May she increase in knowledge daily
Till the great Professor Cayley
Owns himself surpassed
    Till the great Professor Salmon
    Votes his own achievements gammon
And admires aghast.Coming amidst the women's suffrage movement, Fawcett's feat gathered worldwide media coverage, spurring much discussion about women's capacities and rights. The lead story in the Telegraph the following day said:

Career

Following Fawcett's achievement in the Tripos, she won the Marion Kennedy scholarship at Cambridge through which she conducted research in fluid dynamics. Her published papers include "Note on the Motion of Solids in a Liquid".
She was appointed a college lecturer in mathematics at Newnham College, a position she held for 10 years. In this capacity, her teaching abilities received considerable praise. One student wrote:

Fawcett left Cambridge in 1902, when she was appointed as a lecturer to train mathematics teachers at the Normal School (teacher training college) in Johannesburg, then in Transvaal Colony, now part of the University of Pretoria, South Africa. She remained there, setting up schools throughout the country, until 1905, when she returned to Britain to take a position in the administration of education for London County Council. At the LCC, in her work developing secondary schools, she attained a high rank. Denied a Cambridge degree by reason of her sex, she was one of the steamboat ladies who travelled to Ireland between 1904 and 1907 to receive an ad eundem University of Dublin degree at Trinity College.

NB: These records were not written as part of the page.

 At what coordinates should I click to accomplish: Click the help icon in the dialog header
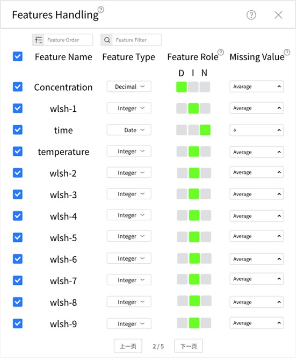(251, 15)
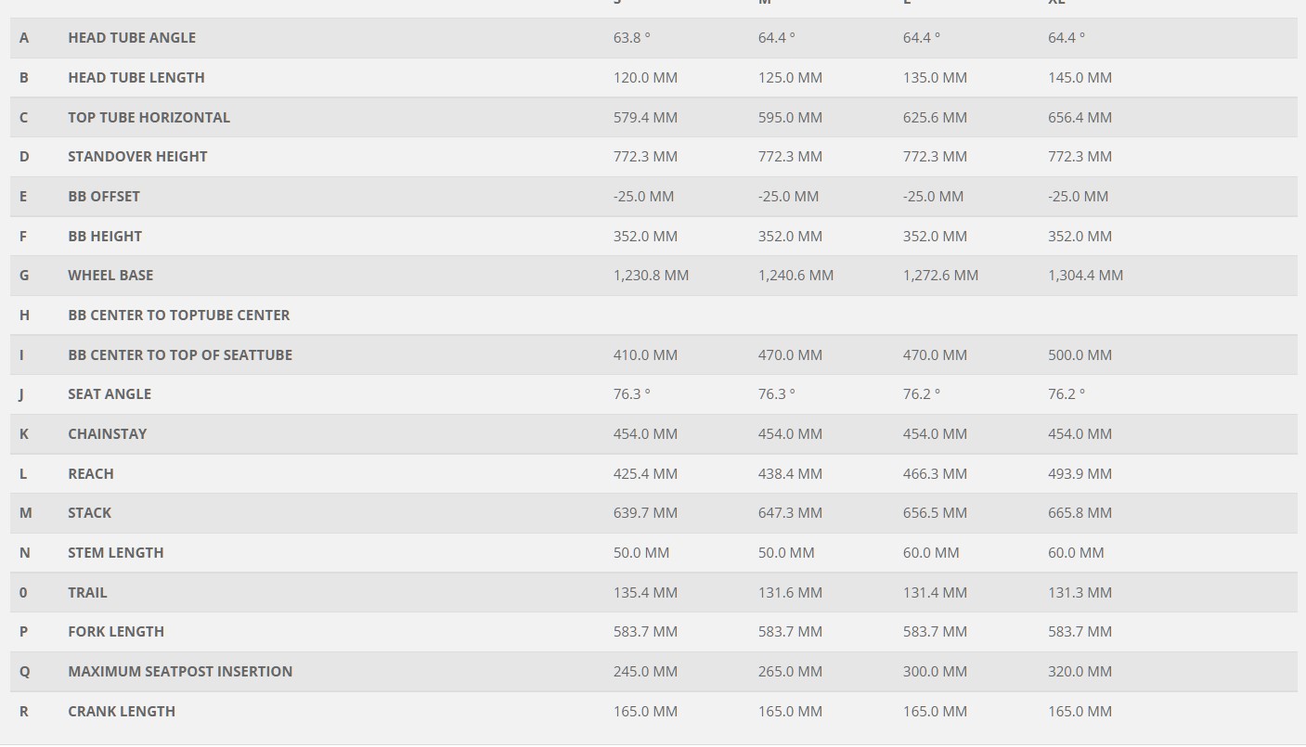Select the TOP TUBE HORIZONTAL label
1306x747 pixels.
coord(149,118)
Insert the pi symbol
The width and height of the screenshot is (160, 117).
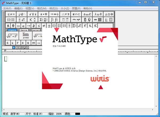(8, 26)
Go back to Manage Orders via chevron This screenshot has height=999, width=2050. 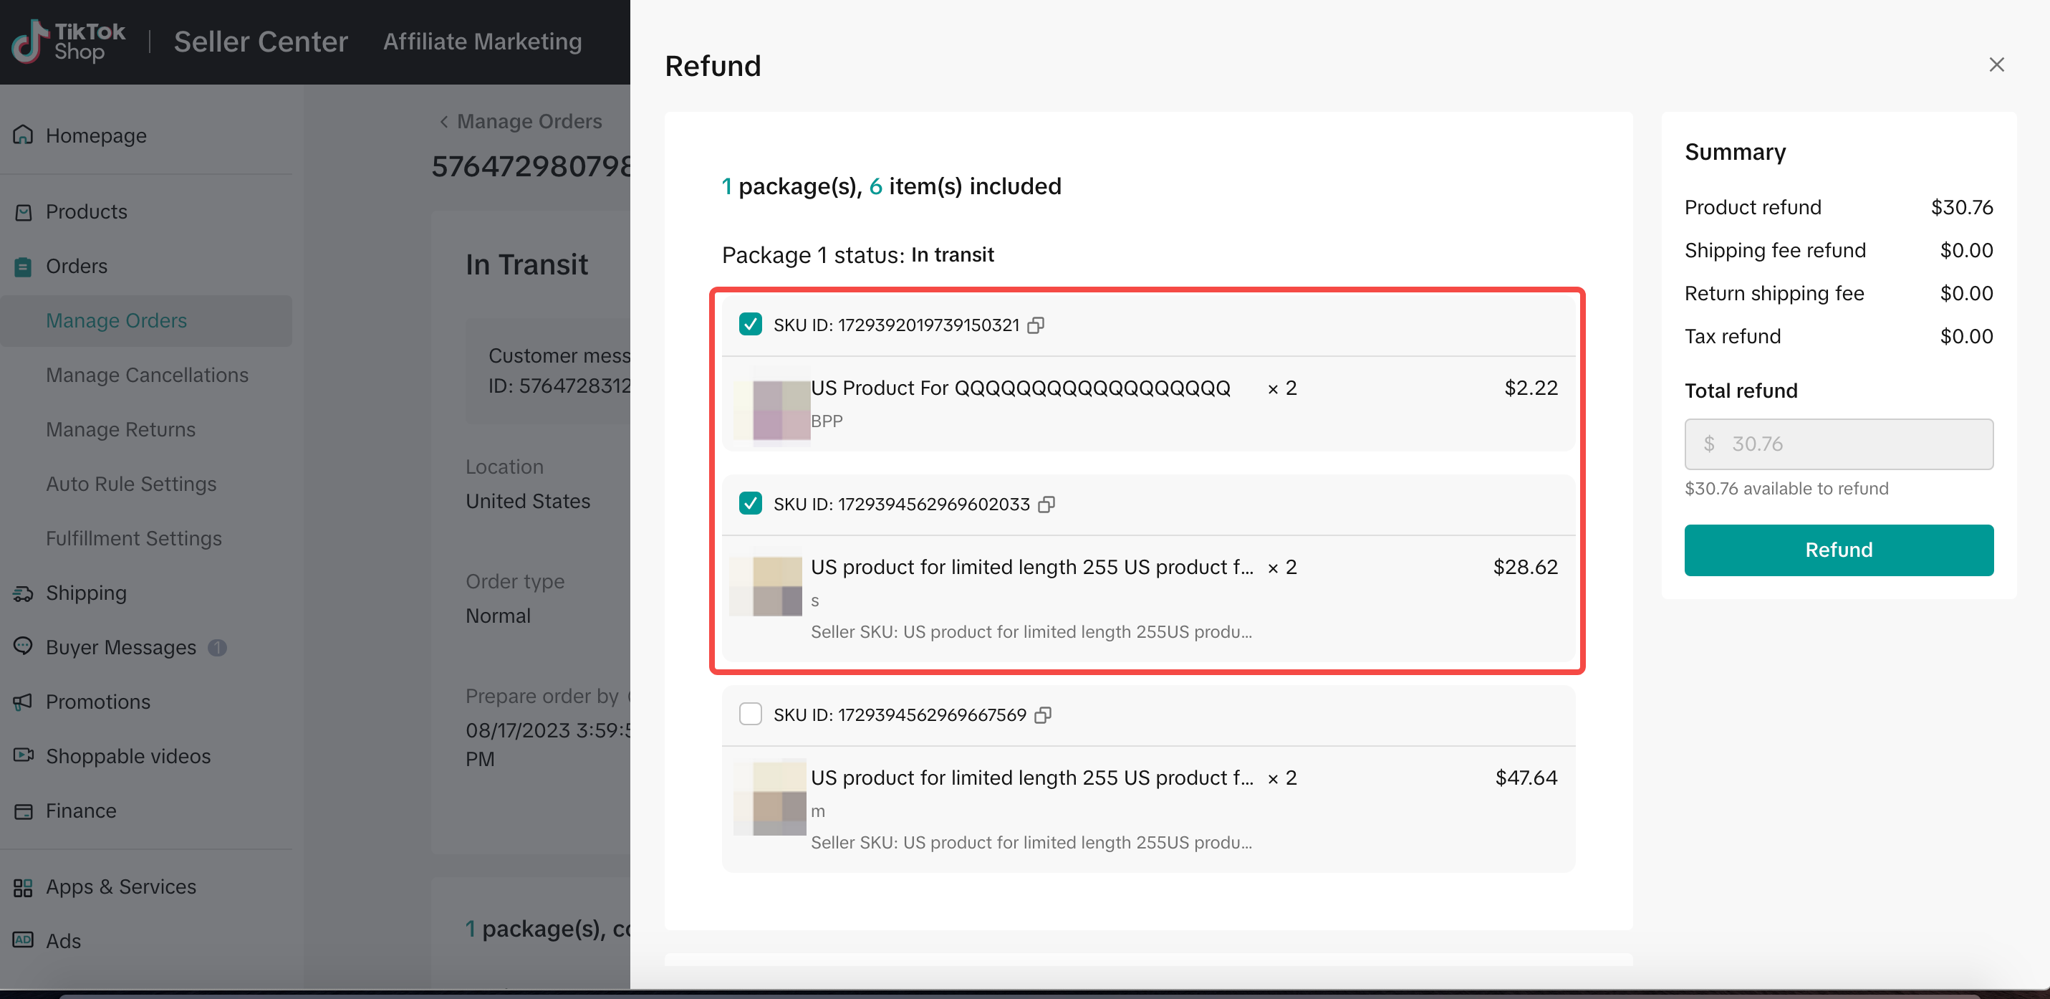click(x=444, y=121)
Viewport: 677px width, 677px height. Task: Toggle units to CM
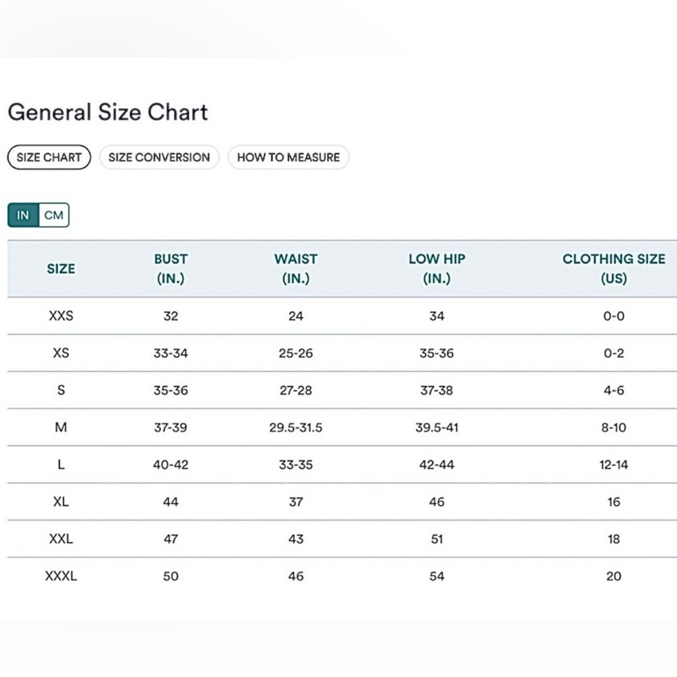[54, 215]
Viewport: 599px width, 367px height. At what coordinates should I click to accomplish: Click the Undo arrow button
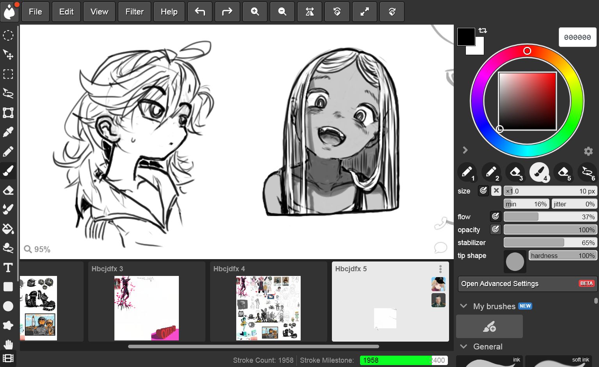(x=200, y=12)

Fawcett maintained strong links with Newnham College throughout her life. The Fawcett building (1938) was named in recognition of her contribution to the college, and that of her family. She died on 10 June 1948, two months after her 80th birthday, a month after the Grace that allowed women to be awarded the Cambridge BA degree received royal assent (see women's education at the University of Cambridge).

Legacy 
The Philippa Fawcett Internship Programme is a summer research program at the Centre for Mathematical Sciences in the University of Cambridge. It received its first group of interns in 2020.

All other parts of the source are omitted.